WHAT THE TASK ASKS: Reproduce the records from their first line through the line containing "Action: (x=844, y=640)", including that line and every request. Add -78 to each coordinate in the answers.

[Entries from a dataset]
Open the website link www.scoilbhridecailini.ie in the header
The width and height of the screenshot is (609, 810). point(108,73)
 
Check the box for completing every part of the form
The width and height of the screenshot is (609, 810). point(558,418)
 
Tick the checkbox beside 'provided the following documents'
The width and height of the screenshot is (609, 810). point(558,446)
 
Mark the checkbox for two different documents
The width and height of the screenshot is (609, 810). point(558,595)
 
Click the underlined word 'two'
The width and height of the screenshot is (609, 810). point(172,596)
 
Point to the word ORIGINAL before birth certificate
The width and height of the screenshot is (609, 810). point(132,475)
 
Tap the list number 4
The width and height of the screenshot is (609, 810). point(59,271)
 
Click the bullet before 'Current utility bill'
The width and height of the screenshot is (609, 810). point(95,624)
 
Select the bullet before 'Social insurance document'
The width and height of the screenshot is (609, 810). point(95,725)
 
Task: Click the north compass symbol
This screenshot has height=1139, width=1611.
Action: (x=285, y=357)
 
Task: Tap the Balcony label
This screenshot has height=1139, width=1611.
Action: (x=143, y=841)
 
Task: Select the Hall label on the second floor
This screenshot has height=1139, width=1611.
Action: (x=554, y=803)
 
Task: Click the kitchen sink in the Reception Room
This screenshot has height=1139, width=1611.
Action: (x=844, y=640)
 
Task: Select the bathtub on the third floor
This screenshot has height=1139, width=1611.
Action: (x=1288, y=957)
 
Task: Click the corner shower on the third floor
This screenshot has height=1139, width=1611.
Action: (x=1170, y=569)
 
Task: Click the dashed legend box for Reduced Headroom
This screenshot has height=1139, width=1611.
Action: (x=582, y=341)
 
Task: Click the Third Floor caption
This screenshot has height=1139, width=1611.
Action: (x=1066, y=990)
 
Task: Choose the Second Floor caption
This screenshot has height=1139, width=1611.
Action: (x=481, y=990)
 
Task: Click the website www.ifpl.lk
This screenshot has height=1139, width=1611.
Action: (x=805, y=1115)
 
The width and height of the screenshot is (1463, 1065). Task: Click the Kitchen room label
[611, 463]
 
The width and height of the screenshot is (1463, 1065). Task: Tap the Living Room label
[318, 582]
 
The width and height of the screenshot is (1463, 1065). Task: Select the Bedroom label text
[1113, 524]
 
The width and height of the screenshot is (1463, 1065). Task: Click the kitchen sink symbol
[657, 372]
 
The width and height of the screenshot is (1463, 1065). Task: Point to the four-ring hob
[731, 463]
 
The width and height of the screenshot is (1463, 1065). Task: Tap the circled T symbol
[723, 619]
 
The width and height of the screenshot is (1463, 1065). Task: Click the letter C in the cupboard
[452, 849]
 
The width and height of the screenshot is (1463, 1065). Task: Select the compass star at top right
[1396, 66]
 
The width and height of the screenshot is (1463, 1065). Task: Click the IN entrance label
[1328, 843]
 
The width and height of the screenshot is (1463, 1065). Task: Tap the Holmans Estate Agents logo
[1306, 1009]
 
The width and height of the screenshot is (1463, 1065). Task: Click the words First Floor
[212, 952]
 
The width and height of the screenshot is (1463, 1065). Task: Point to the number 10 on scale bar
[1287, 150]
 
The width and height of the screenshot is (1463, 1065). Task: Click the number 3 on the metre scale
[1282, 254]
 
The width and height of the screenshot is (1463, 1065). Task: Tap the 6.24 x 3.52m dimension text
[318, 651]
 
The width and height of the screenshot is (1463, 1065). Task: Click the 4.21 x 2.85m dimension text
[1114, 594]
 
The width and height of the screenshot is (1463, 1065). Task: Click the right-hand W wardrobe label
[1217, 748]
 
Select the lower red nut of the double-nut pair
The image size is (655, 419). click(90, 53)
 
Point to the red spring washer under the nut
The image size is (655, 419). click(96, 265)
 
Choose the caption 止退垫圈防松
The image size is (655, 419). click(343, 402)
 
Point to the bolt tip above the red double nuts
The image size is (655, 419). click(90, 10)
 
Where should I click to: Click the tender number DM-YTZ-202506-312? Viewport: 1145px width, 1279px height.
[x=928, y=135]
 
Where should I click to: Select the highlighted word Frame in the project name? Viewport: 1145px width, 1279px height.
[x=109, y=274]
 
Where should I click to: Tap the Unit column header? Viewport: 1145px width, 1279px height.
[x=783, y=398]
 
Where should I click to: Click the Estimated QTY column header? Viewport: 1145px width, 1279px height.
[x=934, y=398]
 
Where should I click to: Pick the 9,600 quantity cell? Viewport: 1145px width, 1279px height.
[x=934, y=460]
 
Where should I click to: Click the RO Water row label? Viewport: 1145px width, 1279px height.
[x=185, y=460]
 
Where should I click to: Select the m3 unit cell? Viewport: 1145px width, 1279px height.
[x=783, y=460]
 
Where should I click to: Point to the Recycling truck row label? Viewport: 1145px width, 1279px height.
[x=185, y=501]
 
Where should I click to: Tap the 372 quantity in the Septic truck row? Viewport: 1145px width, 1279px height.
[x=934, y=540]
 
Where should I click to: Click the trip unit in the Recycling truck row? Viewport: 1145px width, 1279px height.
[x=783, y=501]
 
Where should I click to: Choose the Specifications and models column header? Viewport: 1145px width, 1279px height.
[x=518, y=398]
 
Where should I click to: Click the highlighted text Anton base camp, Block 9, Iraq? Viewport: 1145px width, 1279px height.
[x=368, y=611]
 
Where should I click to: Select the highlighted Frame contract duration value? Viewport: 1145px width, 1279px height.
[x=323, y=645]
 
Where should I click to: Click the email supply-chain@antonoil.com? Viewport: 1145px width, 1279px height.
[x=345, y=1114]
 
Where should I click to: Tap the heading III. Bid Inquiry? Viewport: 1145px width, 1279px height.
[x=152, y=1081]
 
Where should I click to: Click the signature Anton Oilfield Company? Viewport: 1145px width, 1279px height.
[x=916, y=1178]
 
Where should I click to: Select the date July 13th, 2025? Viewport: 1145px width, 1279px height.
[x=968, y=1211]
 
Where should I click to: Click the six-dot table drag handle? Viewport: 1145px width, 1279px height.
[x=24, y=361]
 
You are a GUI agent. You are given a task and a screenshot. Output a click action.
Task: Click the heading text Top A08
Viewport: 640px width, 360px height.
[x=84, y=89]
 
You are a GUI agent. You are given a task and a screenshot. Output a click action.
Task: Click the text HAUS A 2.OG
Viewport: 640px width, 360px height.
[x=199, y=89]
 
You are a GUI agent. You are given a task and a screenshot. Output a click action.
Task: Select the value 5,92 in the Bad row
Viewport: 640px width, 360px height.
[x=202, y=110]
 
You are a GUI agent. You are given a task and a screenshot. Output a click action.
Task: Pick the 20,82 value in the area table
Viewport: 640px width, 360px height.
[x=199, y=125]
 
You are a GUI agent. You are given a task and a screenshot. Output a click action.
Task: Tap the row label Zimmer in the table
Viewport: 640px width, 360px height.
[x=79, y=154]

COMPLETE OUTPUT:
Open the website link www.scoilbhridecailini.ie in the header
The width and height of the screenshot is (609, 810). point(30,-5)
 
Check the box for completing every part of the form
The width and height of the screenshot is (609, 810). point(480,340)
 
Tick the checkbox beside 'provided the following documents'
The width and height of the screenshot is (609, 810). point(480,368)
 
Mark the checkbox for two different documents
The width and height of the screenshot is (609, 810). point(480,517)
 
Click the underlined word 'two'
The width and height of the screenshot is (609, 810). point(94,518)
 
Point to the word ORIGINAL before birth certificate
The width and height of the screenshot is (609, 810). point(54,397)
 
Tap the list number 4
The width and height of the screenshot is (609, 810). point(-19,193)
 
Click the bullet before 'Current utility bill'
The width and height of the screenshot is (609, 810). point(17,546)
 
Select the bullet before 'Social insurance document'
The width and height of the screenshot is (609, 810). point(17,647)
 
Task: Click the north compass symbol
This screenshot has height=1139, width=1611.
Action: (x=207, y=279)
 
Task: Tap the Balcony label
This screenshot has height=1139, width=1611.
Action: (x=65, y=763)
 
Task: Select the Hall label on the second floor
This screenshot has height=1139, width=1611.
Action: (x=476, y=725)
 
Task: Click the kitchen sink in the Reception Room
This screenshot has height=1139, width=1611.
Action: (x=766, y=562)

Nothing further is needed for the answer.